Instructions to follow: Transcribe the text of every record below word for word, leaving out the pictures.

==============================

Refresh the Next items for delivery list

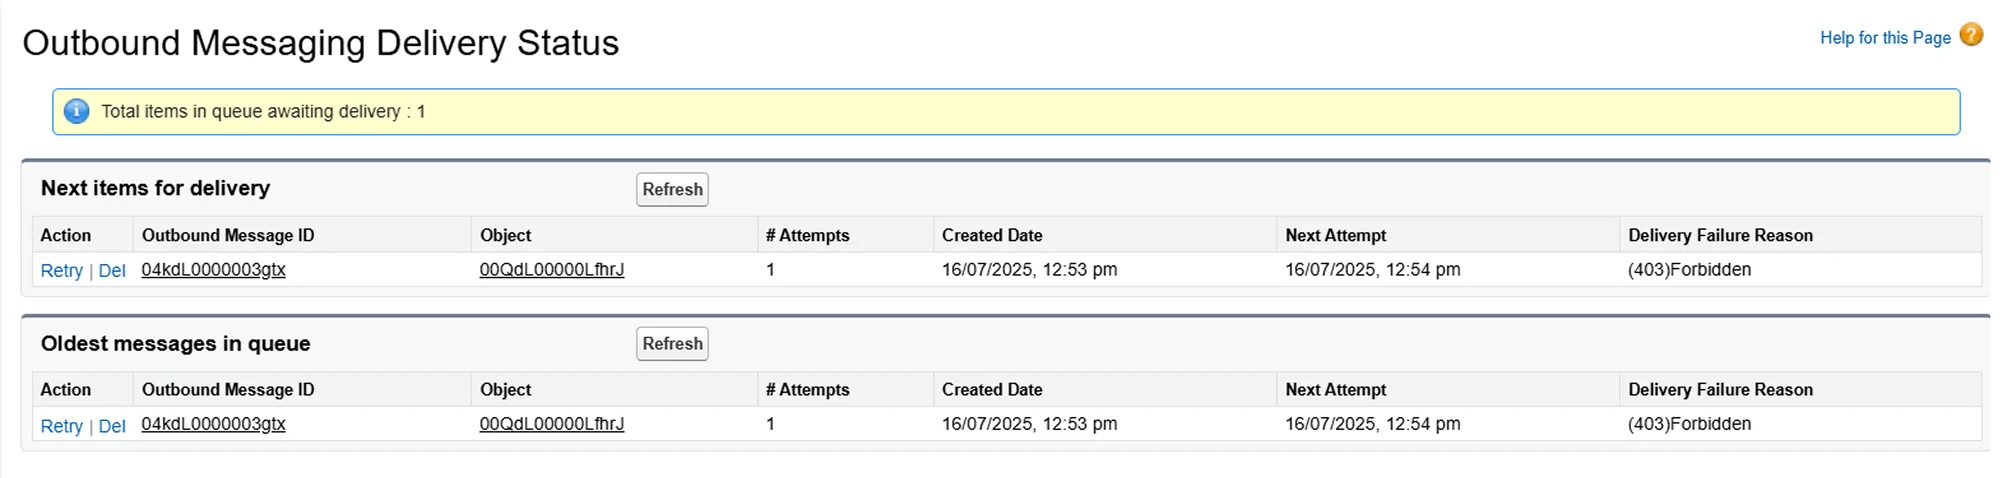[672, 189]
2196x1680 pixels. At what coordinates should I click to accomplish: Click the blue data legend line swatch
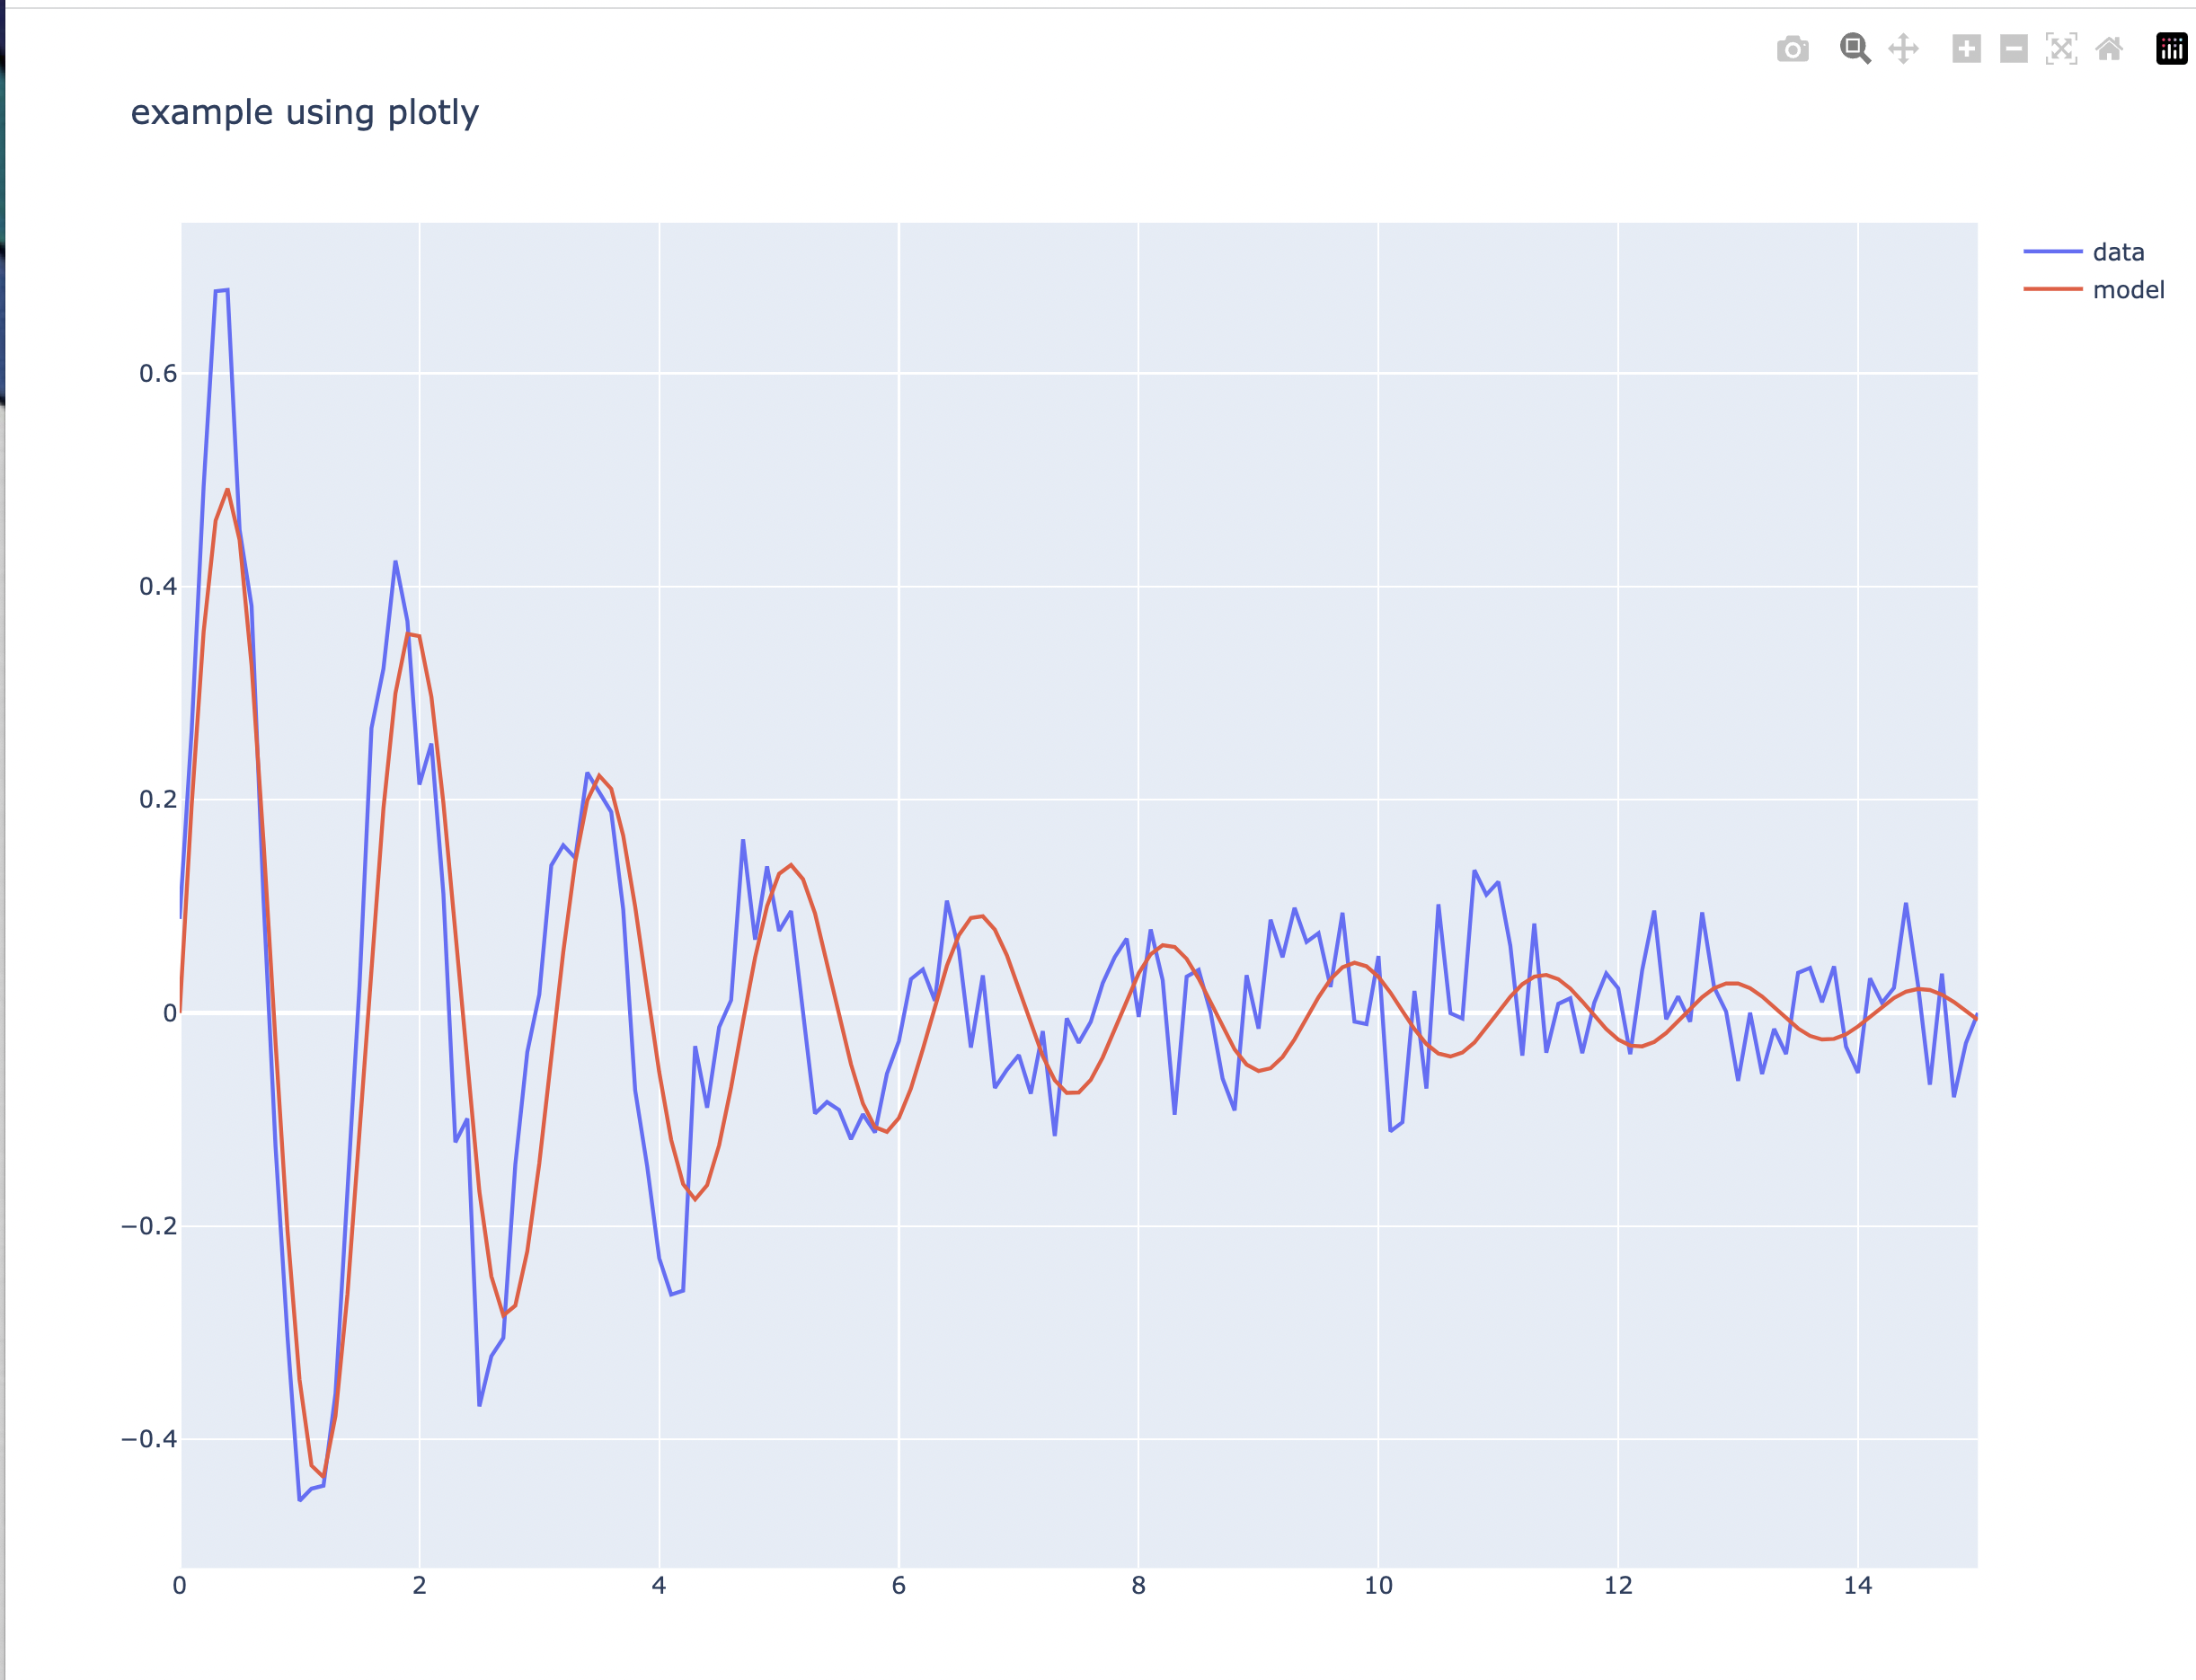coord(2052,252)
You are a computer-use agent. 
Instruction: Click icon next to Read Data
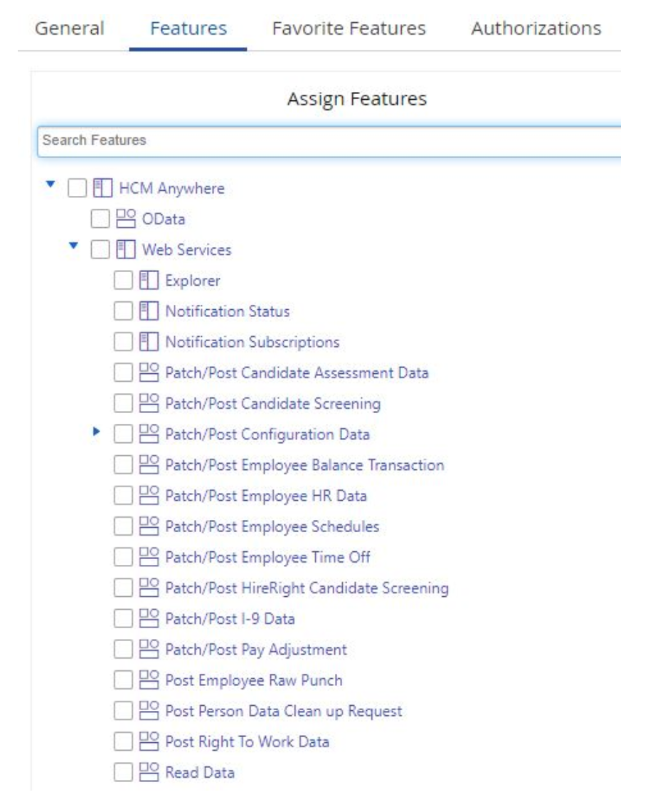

==============================

Reply:
Refresh the Next items for delivery list

[672, 189]
2196x1680 pixels. At what coordinates should I click to accomplish: Click the blue data legend line swatch
coord(2052,252)
You are a computer-use agent. 
Instruction: Click icon next to Read Data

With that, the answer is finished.